Kozea / WeasyPrint

The awesome document factory
https://weasyprint.org
BSD 3-Clause "New" or "Revised" License
7.23k stars 686 forks source link

Per-element metadata from HTML -> PDF -> HTML (via pdf.js) #2279

Closed jambudipa closed 3 weeks ago

jambudipa commented 3 weeks ago

I need to carry some metadata – which could amount to just an ID – from the source HTML, through to the PDF using WeasyPrint, eventually ending up somehow addressable in the HTML rendered by pdf.js (more specifically, react-pdf).

So, for example, if I have this element in my source HTML:

<p class="x00-chapter-title---toc-level" id="contents">Contents</p>

I would like to be able to see that id when rendered in the browser.

It could be any element really: I imagined a data-id would do the trick. I saw this issue and the corresponding solution which comes close to what I need, perhaps I could fork it?

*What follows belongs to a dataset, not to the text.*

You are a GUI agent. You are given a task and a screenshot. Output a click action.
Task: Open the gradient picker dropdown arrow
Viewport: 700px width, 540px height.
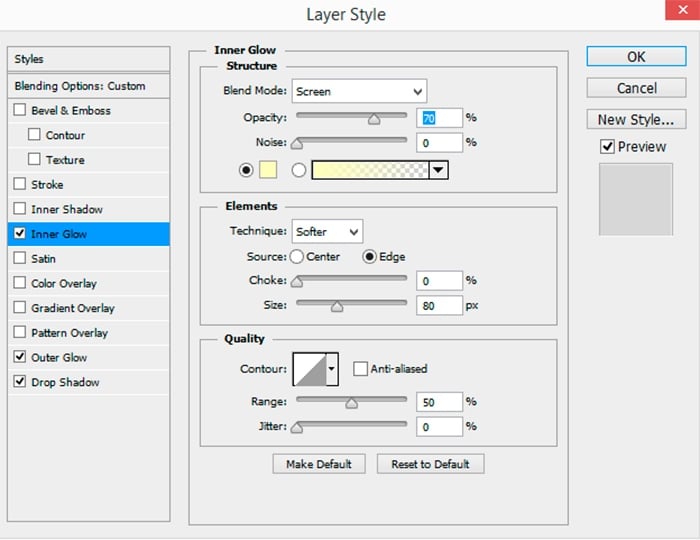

jambudipa commented 3 weeks ago

So I change my element to this:

<p class="x00-chapter-title---toc-level" id="my-id">Contents</p>

Using qpdf, I was able to generate a text-readable version of the generated PDF, and happily found this:

<<
  /Names <<
    /Dests <<
      /Names [
        (my-id)
        [
          25 0 R
          /XYZ
          67.25
          810.889736
          0
        ]
      ]
    >>
  >>
>>

...which gives me hope!

But now I am not sure how to use pdf.js to provide these details, or even tell me what they mean. Presumably coordinates on the page.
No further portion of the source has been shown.